Background: Characterize the etiology, clinical picture, radiographic findings, usefulness of several diagnostic studies in establishing an etiologic diagnosis, and outcome after treatment of superior vena cava syndrome (SVCS).
Methods: We reviewed the charts of all patients diagnosed of SVCS in our hospital between the years 1983 and 1996.

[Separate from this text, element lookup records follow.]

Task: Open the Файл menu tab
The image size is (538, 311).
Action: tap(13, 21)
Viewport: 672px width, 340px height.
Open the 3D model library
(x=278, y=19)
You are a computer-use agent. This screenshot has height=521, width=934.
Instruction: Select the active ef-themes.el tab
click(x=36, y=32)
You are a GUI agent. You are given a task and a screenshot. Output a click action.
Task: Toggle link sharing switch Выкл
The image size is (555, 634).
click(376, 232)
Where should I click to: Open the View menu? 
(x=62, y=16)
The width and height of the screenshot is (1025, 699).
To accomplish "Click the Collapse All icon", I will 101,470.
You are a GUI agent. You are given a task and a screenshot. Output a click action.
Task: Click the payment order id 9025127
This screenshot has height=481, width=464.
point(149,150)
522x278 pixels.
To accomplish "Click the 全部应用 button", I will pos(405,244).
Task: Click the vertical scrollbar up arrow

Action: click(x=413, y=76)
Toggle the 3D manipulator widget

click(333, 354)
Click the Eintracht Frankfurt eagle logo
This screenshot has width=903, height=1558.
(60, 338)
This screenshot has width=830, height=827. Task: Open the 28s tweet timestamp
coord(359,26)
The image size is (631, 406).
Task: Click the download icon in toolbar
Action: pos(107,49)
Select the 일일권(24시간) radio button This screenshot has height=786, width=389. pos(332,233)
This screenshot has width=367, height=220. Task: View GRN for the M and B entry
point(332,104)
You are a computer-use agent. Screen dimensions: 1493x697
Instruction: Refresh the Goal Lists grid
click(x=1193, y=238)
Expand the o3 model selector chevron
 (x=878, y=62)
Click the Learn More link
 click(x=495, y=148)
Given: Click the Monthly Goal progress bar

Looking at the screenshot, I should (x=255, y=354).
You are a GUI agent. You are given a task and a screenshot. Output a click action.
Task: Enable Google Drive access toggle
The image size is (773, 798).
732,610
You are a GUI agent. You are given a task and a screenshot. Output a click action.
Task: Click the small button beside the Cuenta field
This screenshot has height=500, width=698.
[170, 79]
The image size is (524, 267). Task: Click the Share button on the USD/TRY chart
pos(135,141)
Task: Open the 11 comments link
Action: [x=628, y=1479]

Results: Eighty-one patients (70 male, 11 female) with an average age of 61 years were included in the study. In 77 (95%) patients a neoplastic cause was diagnosed, mainly lung cancer (76%). The most common clinical findings were: feeling of fullness in the head (81%), edema of the face and arms (78%), jugular venous distention (75%), prominent venous pattern over the chest wall (73%), dyspnea (59%), and cough (37%). The average length of time from the onset of symptoms to the date of diagnosis was 28 days. The chest x-ray was abnormal in 78 (96%) cases: mediastinal widening (51%) and right hilar mass (48%) were the most common findings. The diagnosis of SVCS was evident (from clinical picture and chest roentgenogram) in 76 (94%) patients. In SVCS due to malignancy, the most productive investigations in establishing a pathologic diagnosis were bronchoscopy (54%) and biopsy of a superficial lymph node (18%). Partial or complete clinical response to treatment was achieved in seventy percent of the cases.
Conclusions: SVCS is an uncommon entity and his most frequent cause is bronchogenic carcinoma. The characteristic clinical and radiographic findings allow to do a reliable diagnosis of the syndrome. Initially, clinical response (partial or complete) to treatment is achieved in most patients.